• _The problem_: Search the records for "computer" and copy each line that holds it.

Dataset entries
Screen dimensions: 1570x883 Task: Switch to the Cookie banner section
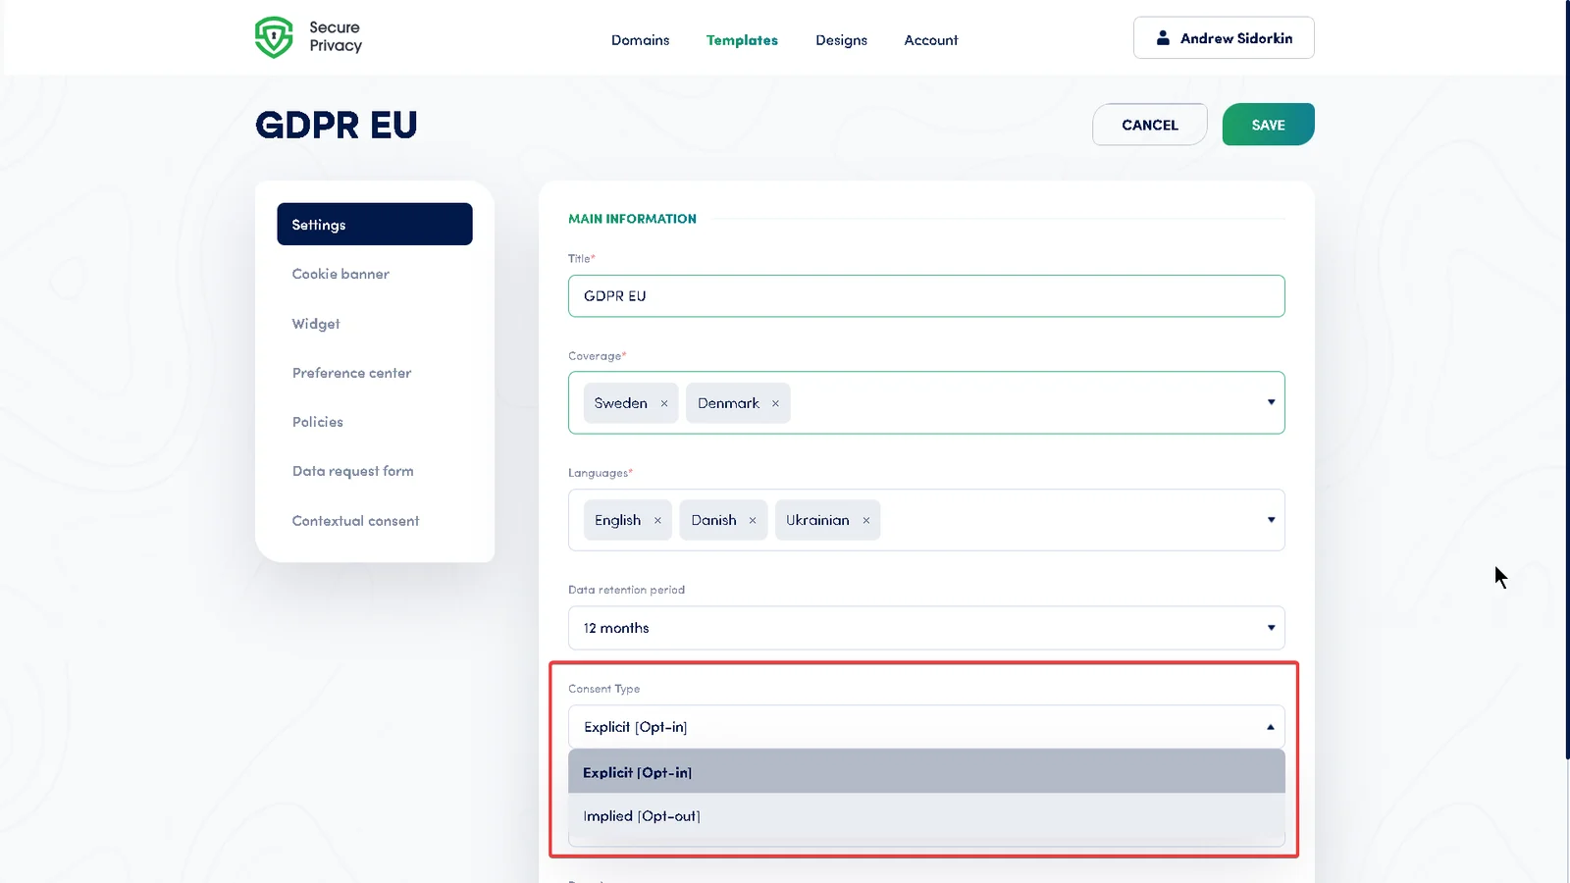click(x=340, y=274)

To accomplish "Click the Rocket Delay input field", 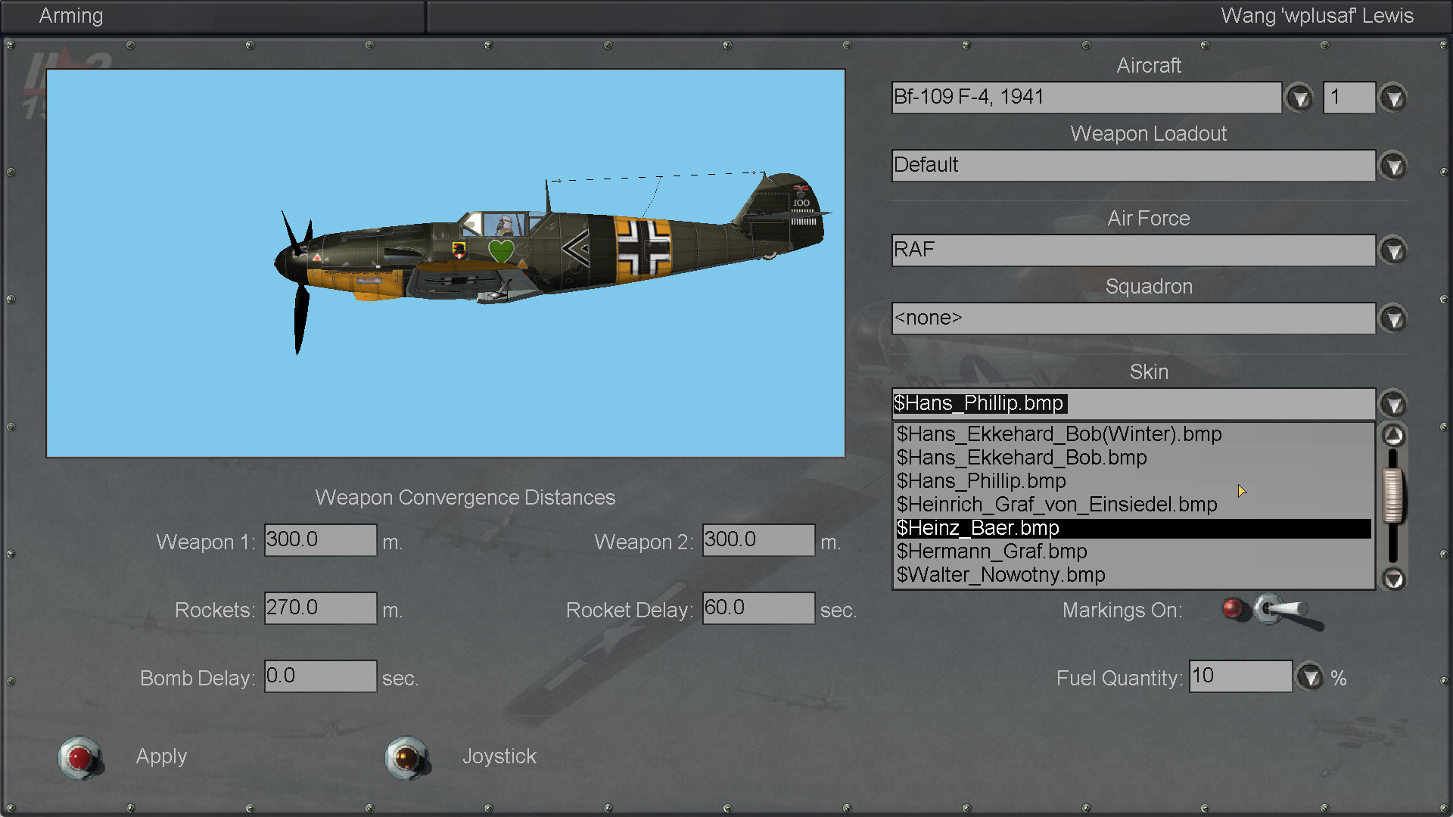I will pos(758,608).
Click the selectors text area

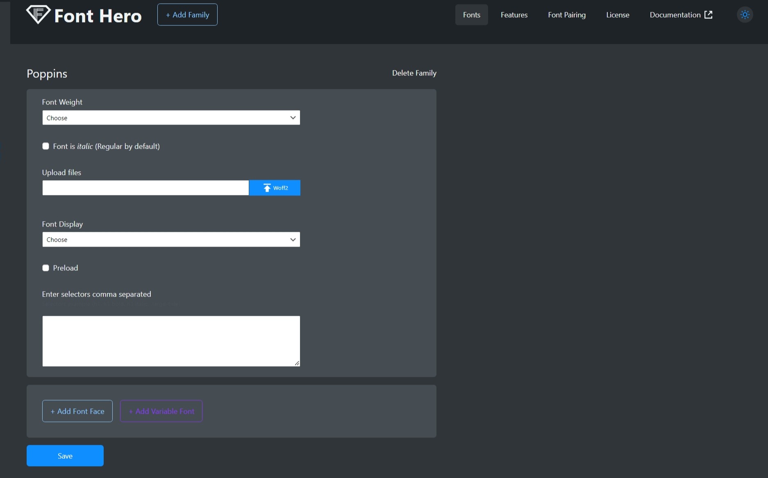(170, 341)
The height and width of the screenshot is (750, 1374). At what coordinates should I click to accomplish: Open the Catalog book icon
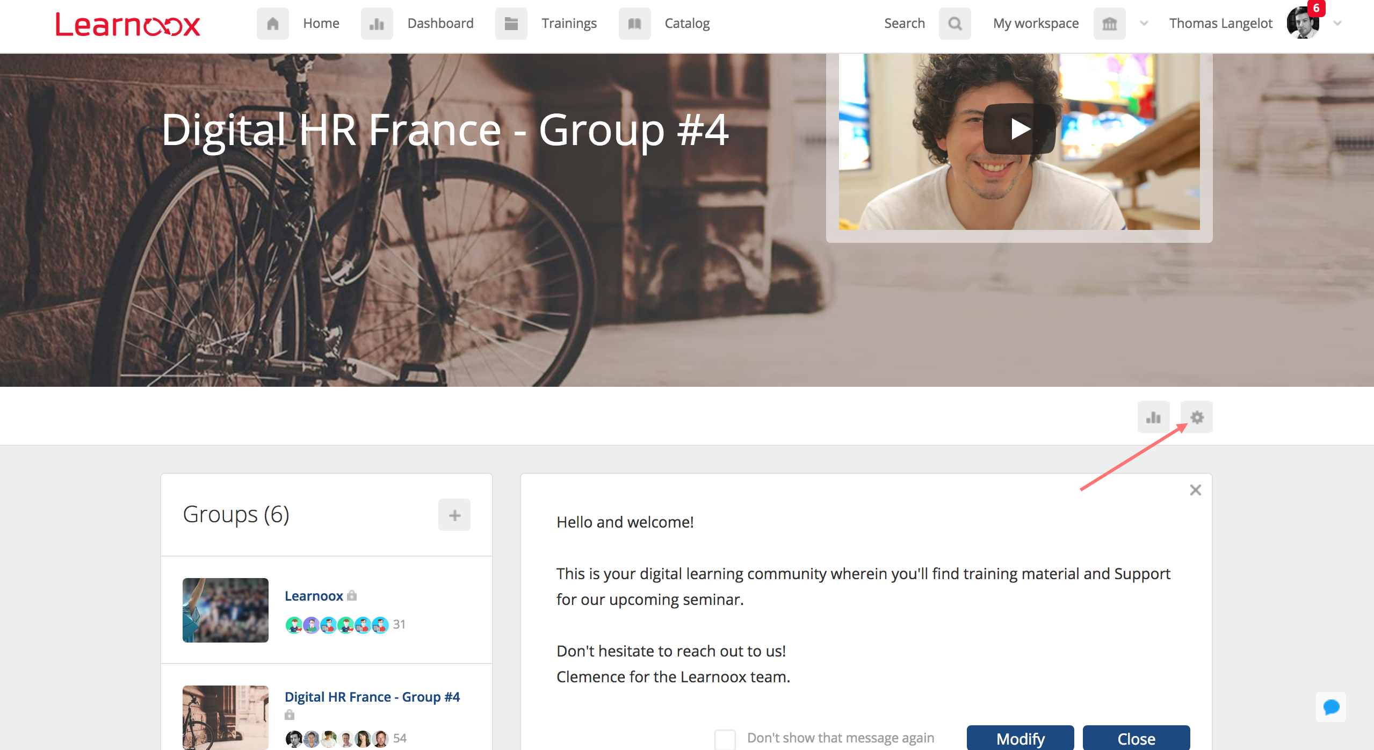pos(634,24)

...

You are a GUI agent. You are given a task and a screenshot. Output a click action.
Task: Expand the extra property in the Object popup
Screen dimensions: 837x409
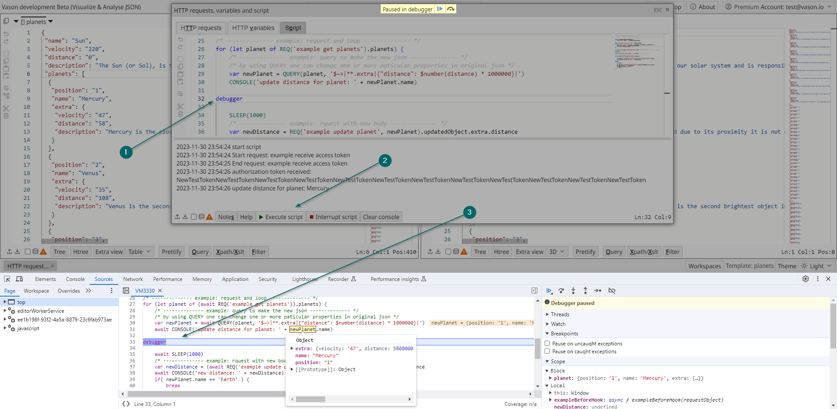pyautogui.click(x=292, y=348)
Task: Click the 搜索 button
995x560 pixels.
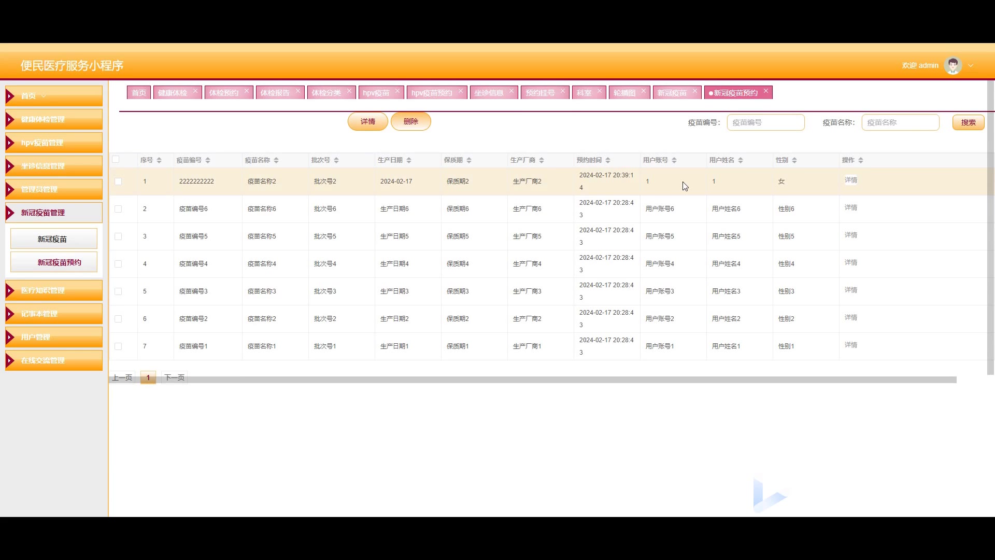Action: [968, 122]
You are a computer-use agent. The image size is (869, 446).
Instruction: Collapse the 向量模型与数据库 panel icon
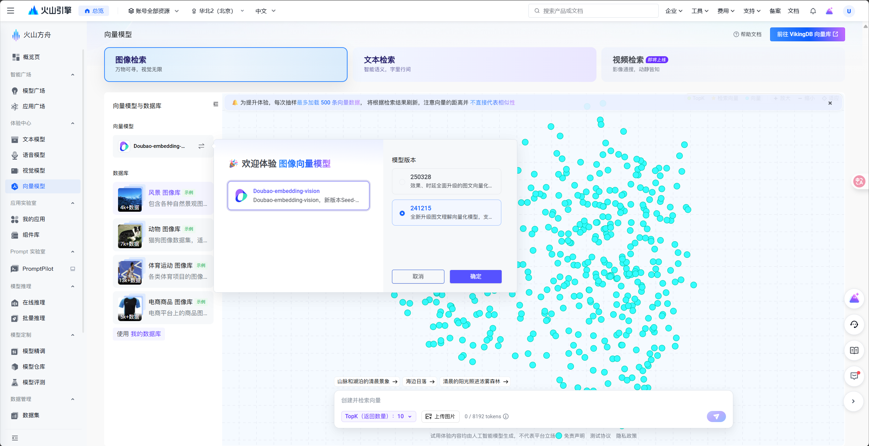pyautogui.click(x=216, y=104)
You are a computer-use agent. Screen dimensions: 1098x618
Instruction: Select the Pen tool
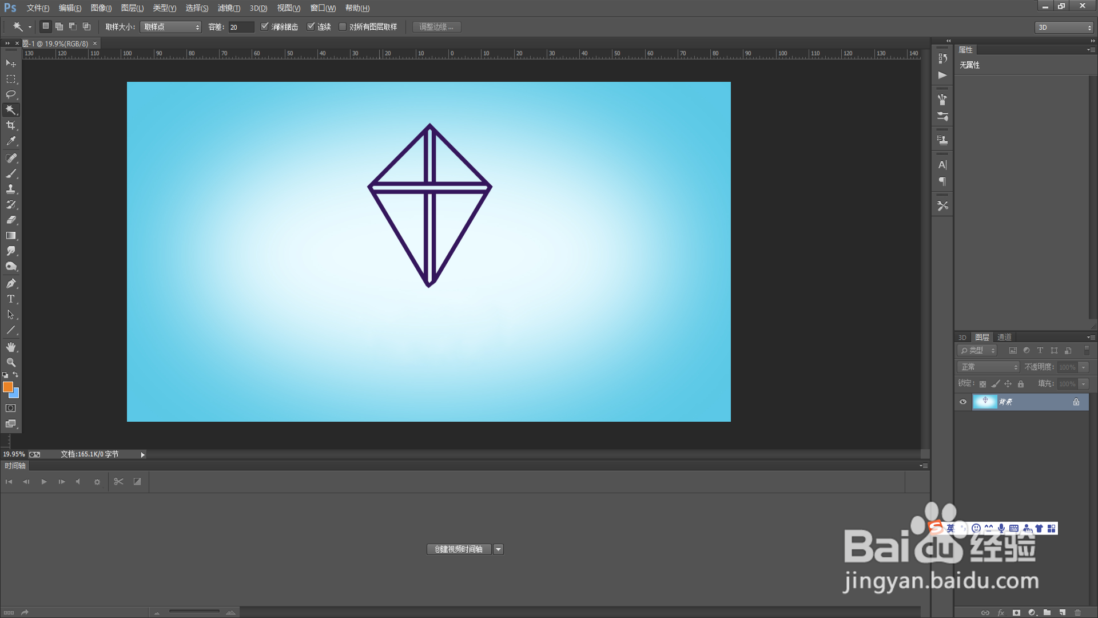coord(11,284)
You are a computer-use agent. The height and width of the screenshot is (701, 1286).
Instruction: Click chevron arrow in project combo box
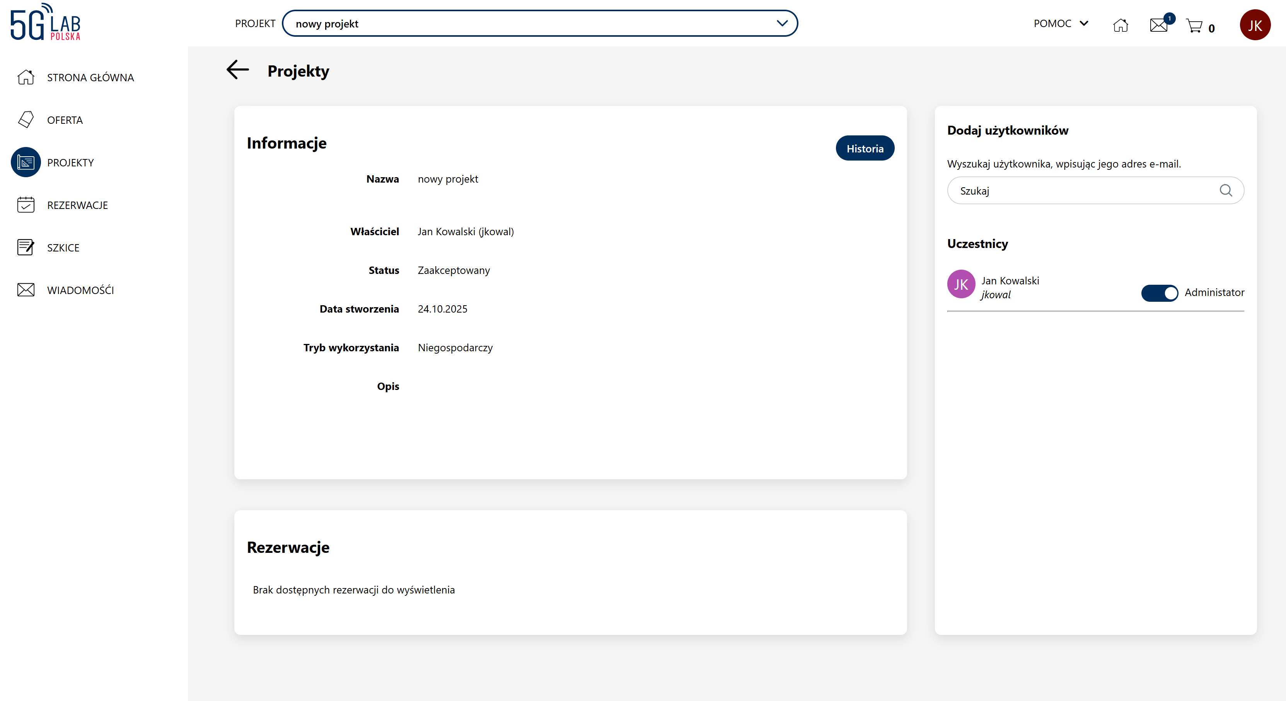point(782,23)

• _Response box_:
You are a computer-use agent. The image size is (869, 446).
You are a computer-use agent. Screen dimensions: 1098x618
You are a computer-use agent. The height and width of the screenshot is (701, 1286).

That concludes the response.